Volatile Organic Compounds in your Water

Their presence in a wide range of products has made Volatile Organic Compounds (VOCs) among the most alarming of all drinking water contaminants. Paints, paint thinners, protective coatings, gasoline, moth balls, hair sprays, adhesives, and vinyl floors are just a few of the many materials that contain VOCs. 

As our population continues to grow, demand for these materials likewise continues to rise. Over the last 4 to 5 decades, the manufacture of these chemicals have increased considerably. Consequently, we can expect a corresponding significant increase in exposure to VOCs.

In a national assessment of VOCs in domestic and public wells conducted by the US Geological Survey in 2006, eight (8) regulated VOCs were found to have concentrations higher than their Maximum Contaminant Levels (MCLs). An MCL is an EPA standard that sets the maximum allowable amount for a contaminant to be found in water supplied by a public water system.

The regulated compounds in question included: trichloroethene (TCE), ethylene dibromide (EDB), methylene chloride, dibromochloropropane (DBCP), perchloroethene (PCE), 1,1-dichloroethene, 1,2-dichloropropane, and vinyl chloride. Of the eight, seven are believed to be human carcinogens. That is, they increase the risk of cancer. 

Volatile organic compounds can be introduced into the human body either through contaminated water, food, or air. Fortunately, those found in drinking water can be easily removed using water purification systems. In fact, high quality water purification systems can achieve up to 99.9999999% removal, and thus reduce VOC concentration in drinking water down to levels way below detectable limits.

Harmful effects of Volatile Organic Compounds on the human body

VOCs that enter the human body through contaminated food or water tend to accumulate in the liver, kidney, brain, and fatty tissues. That is why most of the harmful health effects of VOCs are found in those areas. Headaches, loss of coordination, nausea, kidney damage, liver damage, and cancer are some of the health effects known to be caused by these organic chemicals.

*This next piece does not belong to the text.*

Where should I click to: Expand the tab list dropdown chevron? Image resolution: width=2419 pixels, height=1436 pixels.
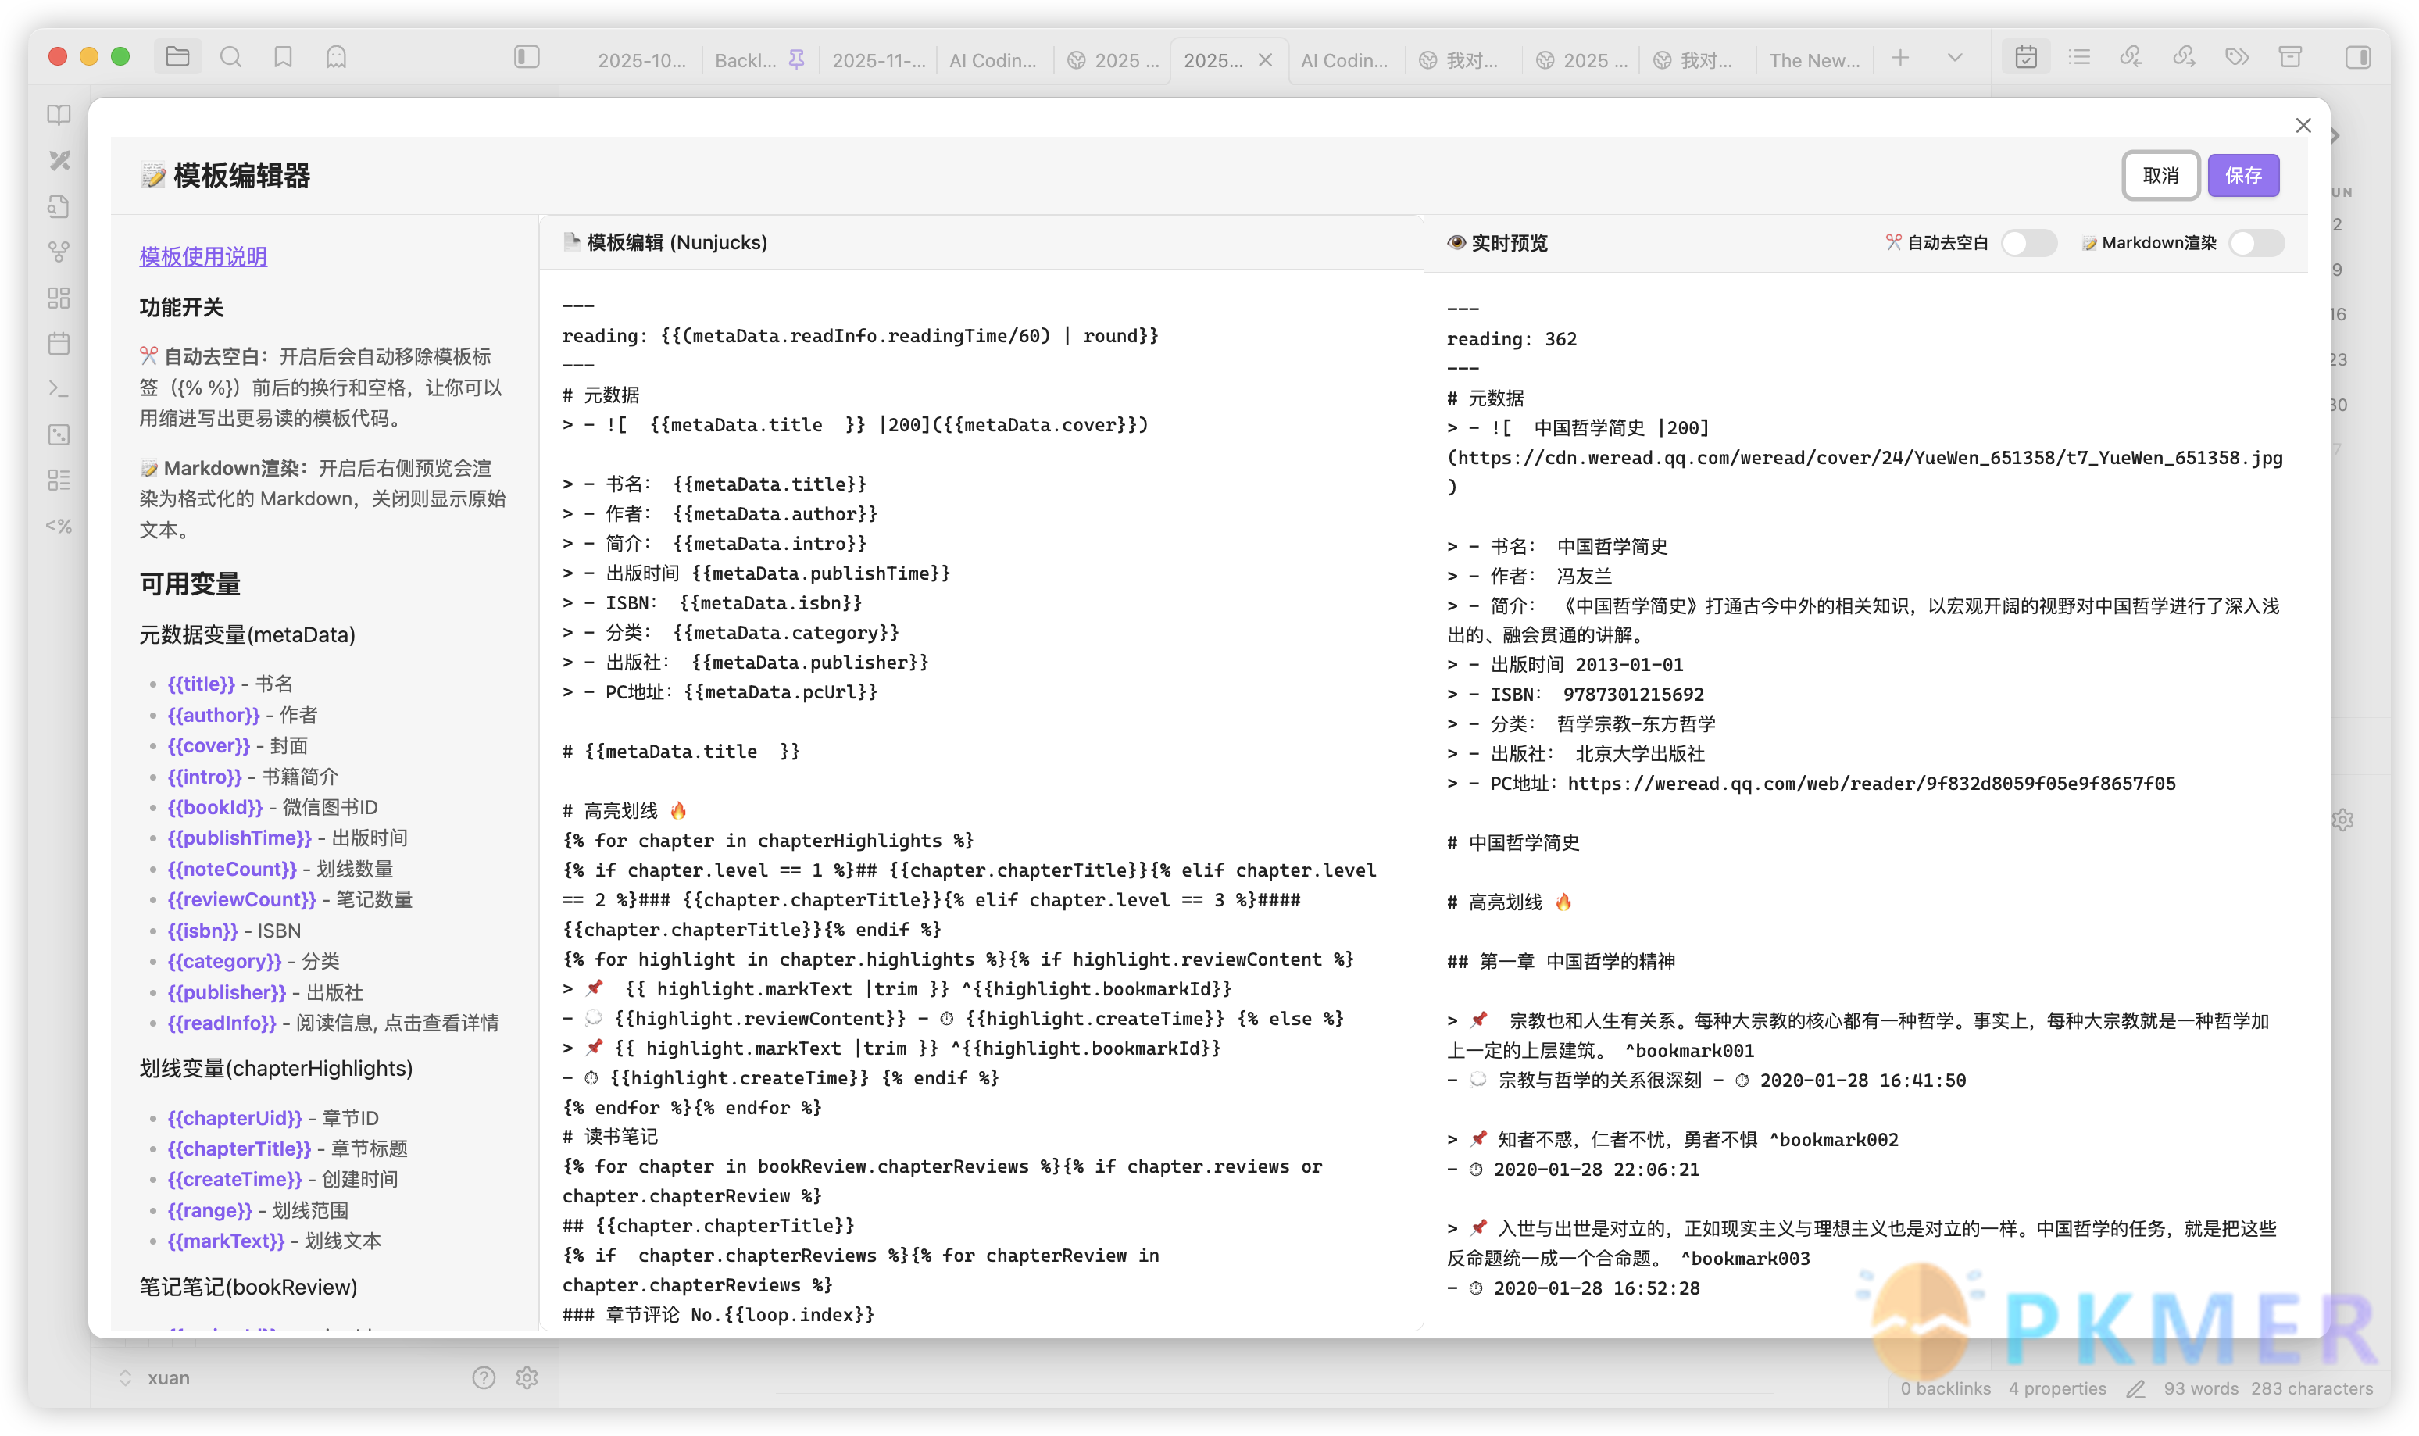click(x=1955, y=57)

Because volatile organic compounds have low boiling points, they easily evaporate (liquid to gas) or sublimate (solid to gas), subsequently mixing with the surrounding air. Once in gas form, they then pose another set of health risks, this time, to our respiratory systems. Studies have shown that homes with higher concentrations of certain VOCs exhibited more incidents of throat irritation, nasal congestion, rhinitis, as well as increased asthma attacks.

Where do VOCs found in drinking water come from?

As mentioned earlier, volatile organic compounds are used to produce an extensive line of products. The VOCs that end up in our drinking water may come from a leak or simply from improper disposal by those who use them for manufacturing or other processes. Although a part of these chemicals evaporate, the rest gets absorbed by the soil and find their way into the ground water.

In the US, almost half of the population and over 90% of people who live in rural areas source their water from ground water. The closer the water source is from a commercial or industrial area, the greater the chances are of getting VOC-contaminated drinking water in that area. 

Groundwater moves rather slowly. So after a VOC is dumped or spilled on the ground, it will take some time for the contaminated ground water to reach a drinking water source. This means, even if you test your water for VOC following a major industrial spill or leakage nearby, a negative result doesn’t mean you’ll be safe from these contaminants in the years to come.